Soundbyting has also served as model for the R.I.A.A.'s ongoing efforts to purge commercial ISPs of sites containing unauthorized music files. "We are running an educational program in that sector as well," says Creighton. "We want them to inform their customers that they are working with private industry to deal with these legal infringements and in many cases they have an obligation to do so." What he's specifically talking about is the Digital Millennium Copyright Act (which Congress passed in 1998), which provides the R.I.A.A. with another tool for protecting its members' property from unauthorized Web distribution. Called the "expedited subpoena process," it gives the R.I.A.A. access to an ISP's account information that had previously been off-limits.
"One of the problems of the Internet was that there was so much anonymity out there that we would send cease-and-desist orders and the site would be taken down and go up the next day on a different ISP," Creighton complains. "It became a badge of honor in some of these Internet communities to say that the R.I.A.A. has taken my site down 10 times and it's still running."
The coercive power of the R.I.A.A. to protect its members' property rights has never been underestimated by anybody with even a smattering of knowledge about the industry. It's a testament to this power that not a single ISP that's been sent a cease-and-desist order has refused to comply. "We have brought five pieces of litigation over the past two years against music archive sites," Creighton notes, "and none in the last six months."
It should be noted that MP3's backers have been asserting for years that threat of wide-scale piracy on the Web was overblown, and the hysterical rush of the majors to find ways to encrypt their product was unnecessary.
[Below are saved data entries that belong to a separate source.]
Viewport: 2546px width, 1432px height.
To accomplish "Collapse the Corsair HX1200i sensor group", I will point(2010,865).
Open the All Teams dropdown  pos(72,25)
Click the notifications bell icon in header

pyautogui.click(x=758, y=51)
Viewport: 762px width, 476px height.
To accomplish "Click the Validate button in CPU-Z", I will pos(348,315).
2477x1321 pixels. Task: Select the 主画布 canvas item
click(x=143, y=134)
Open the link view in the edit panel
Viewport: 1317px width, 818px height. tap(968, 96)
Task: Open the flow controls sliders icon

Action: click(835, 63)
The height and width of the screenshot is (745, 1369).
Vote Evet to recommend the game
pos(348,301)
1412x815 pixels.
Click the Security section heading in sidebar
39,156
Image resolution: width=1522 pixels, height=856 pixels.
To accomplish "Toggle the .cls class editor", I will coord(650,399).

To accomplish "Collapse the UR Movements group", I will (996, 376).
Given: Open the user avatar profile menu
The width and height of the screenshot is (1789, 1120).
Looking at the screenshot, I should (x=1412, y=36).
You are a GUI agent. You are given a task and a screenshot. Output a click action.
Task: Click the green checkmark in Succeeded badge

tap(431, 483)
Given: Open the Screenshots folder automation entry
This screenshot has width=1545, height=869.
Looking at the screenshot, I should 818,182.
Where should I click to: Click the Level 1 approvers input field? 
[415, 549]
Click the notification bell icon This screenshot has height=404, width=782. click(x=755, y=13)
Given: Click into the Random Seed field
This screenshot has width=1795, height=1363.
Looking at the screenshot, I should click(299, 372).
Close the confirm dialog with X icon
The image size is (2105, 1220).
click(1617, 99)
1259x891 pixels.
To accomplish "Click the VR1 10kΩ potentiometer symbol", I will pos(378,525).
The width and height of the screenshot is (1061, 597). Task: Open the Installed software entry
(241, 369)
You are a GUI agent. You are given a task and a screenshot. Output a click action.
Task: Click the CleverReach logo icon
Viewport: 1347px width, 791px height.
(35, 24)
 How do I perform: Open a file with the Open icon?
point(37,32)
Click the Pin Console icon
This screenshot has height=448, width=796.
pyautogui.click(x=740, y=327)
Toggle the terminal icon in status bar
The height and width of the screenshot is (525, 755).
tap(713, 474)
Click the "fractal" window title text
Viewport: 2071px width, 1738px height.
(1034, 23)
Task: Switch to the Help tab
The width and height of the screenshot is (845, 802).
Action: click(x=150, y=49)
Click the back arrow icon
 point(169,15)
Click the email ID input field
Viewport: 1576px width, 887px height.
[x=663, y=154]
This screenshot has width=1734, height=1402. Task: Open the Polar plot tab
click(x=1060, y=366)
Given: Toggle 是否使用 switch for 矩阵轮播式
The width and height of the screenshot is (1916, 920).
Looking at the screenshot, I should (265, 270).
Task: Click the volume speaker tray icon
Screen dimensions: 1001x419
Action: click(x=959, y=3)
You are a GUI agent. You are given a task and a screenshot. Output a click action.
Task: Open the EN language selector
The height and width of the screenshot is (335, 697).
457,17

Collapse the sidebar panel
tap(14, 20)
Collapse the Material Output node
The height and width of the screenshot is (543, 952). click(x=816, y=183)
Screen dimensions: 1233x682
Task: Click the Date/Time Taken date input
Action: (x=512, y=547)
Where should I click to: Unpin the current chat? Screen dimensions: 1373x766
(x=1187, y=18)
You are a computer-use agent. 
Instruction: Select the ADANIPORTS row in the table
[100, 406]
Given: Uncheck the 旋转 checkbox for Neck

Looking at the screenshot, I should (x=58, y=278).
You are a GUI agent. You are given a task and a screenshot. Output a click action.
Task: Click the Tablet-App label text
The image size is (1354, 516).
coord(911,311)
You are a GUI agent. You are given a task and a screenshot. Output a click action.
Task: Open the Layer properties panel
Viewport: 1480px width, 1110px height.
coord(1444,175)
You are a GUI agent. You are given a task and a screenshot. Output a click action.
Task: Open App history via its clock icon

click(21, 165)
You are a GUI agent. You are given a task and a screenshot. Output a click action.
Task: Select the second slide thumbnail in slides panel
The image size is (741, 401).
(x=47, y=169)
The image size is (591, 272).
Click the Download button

Given Creighton's success rate, it seems that 1998's Internet piracy hysteria was about as prescient as the claim two decades earlier that the recordable cassette would beggar the recording industry. He concedes what the R.I.A.A.'s critics have always claimed: that while it is easy for Net pirates to put up a site and distribute illegal product around the world, it is just as easy to find them and take them down.
"Enforcement is a global issue," Creighton warns all would-be scofflaws, "and I am coordinating on a weekly basis with all our international counterparts. If you want to put up a server in the Netherlands thinking that you can get around the reach of U.S. law, trust me?we are working with the Dutch. They will find you, and the material will come down."